Su
nombre es Maripuri, pero se tenía que haber llamado Maritonti, porque tiene un
punto, ¿cómo decirlo para que no resulte ofensivo?, tiene un punto iluso, que
me pone de los nervios. Vive con su madre, doña Engracia, con Andrés, su marido
y con su hija Piluca. Familia ultracatólica donde las haya, todos, sin
excepción han sido educados en el temor al pecado. Resultan en conjunto una
escenificación del miedo: miedo a hablar, miedo a sentir, miedo a vivir, miedo
al infierno y, sobre todo, miedo al miedo.
La
infancia de esta bella mujer estuvo acompañada de oraciones antes de dormir, al
estilo de: “Bendita sea mi pureza, eternamente lo sea” o comentarios como: “no
te mires al espejo que ahí está el demonio”. Educación adoctrinada, oscuridad, confesiones
y arrepentimientos.
Maripuri
tiene prohibido emplear métodos anticonceptivos, tiene prohibido sentir placer,
pero tiene la obligación y el deber de complacer a su pareja. Ella lo asume con
sumisión negándose, por temor al pecado, a soñar o a fantasear. Un día, cuando pretendía
contactar con la presidenta del grupo de mujeres devotas “Sagrado Corazón de
Jesús” de la parroquia, apareció en su teléfono un banner que la tentó, porque lo que Maripuri no sabe es que su móvil
la conoce mejor que ella misma, la espía, la controla, indaga en su perfil, en sus
gustos y hasta se adelanta a sus pensamientos y deseos. Los cookies hicieron el resto, tras un
machaqueo publicitario recurrente y continuo, Maripuri cayó en la tentación.

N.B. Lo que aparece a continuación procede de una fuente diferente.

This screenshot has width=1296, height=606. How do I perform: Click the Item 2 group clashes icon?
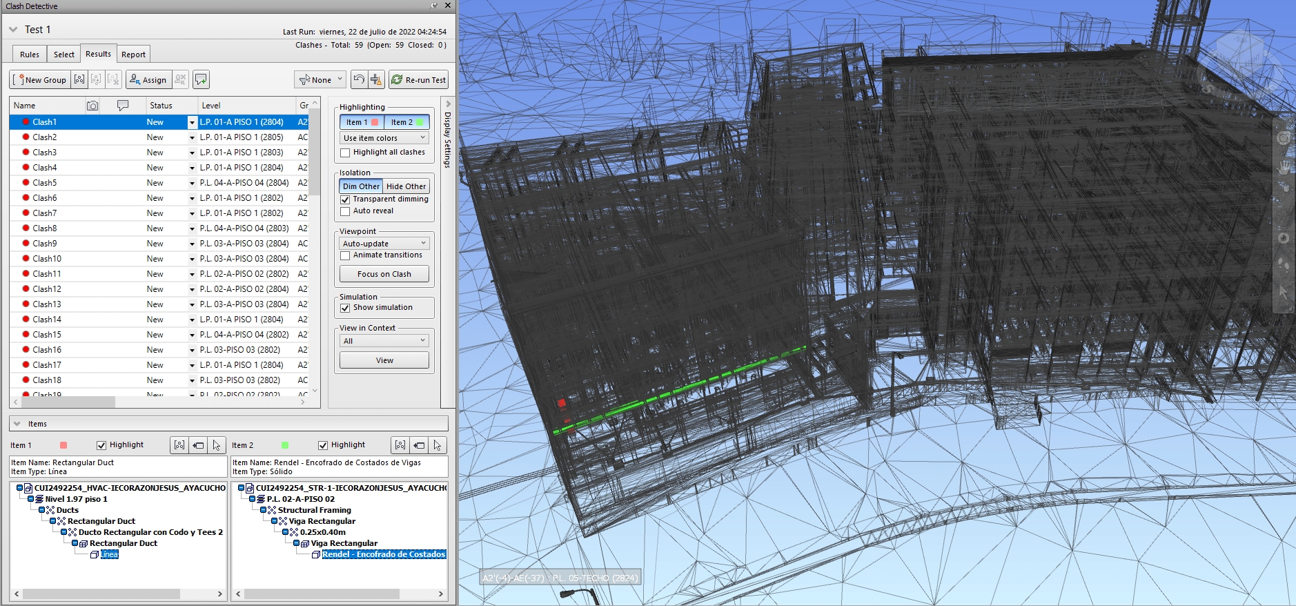[400, 445]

Después de cliquear en la tecla pagar, sintió que había cometido un pecado, no
sabía si venial o mortal, pero pecado era. Lo cierto y real y es, sin casi
pretenderlo, había comprado un Satisfayer.
Al
día siguiente, cuando sonó el timbre, sintió pánico porque su madre estaba
cerca de la puerta, se enteraría de la indecente entrega y se armaría el belén.
—¿Quién
es? —preguntó la entremetida de la anciana.
—Es
un libro de oraciones —mintió Maripuri, siendo consciente de que incurría en
otro pecado. Ya llevaba tres: la compra, la mentira, la entrega y faltaba el
peor, la ejecución del acto.
Buscó
el momento propicio para acometer su tropelía: siesta del sábado, la niña no
estaría y su marido y su madre roncarían con la película serie b de la
sobremesa. Cuando escuchó los primeros resoplidos, era consciente de que
disponía de, al menos, media hora para probar su juguete erótico, entró en la
única habitación de la casa que tenía pestillo: el cuarto de baño; se llevó
champán y hasta música provocativa para motivarse. Cuál sería su sorpresa
cuando ya en el ajo y en tan solo quince segundos, sintió que la cabeza le iba
a mil y que por ahí abajo empezaba… la feria de abril, por describirlo poéticamente.
Bueno,
llegado este punto, es mejor que me presente; aunque lo pudiera parecer, no soy
el narrador, tan solo soy el espejo del váter. Desde que me colocaron, hace ya
veinte años, he sido testigo de los toqueteos de la niña, el padre y hasta de
doña Engracia que, por supuesto, sabe que el artefacto erótico festivo hay que
ponerlo a velocidad mínima, porque sus efectos son casi instantáneos y es que
Maripuri se tenía que haber llamado Maritonti. Ya te digo.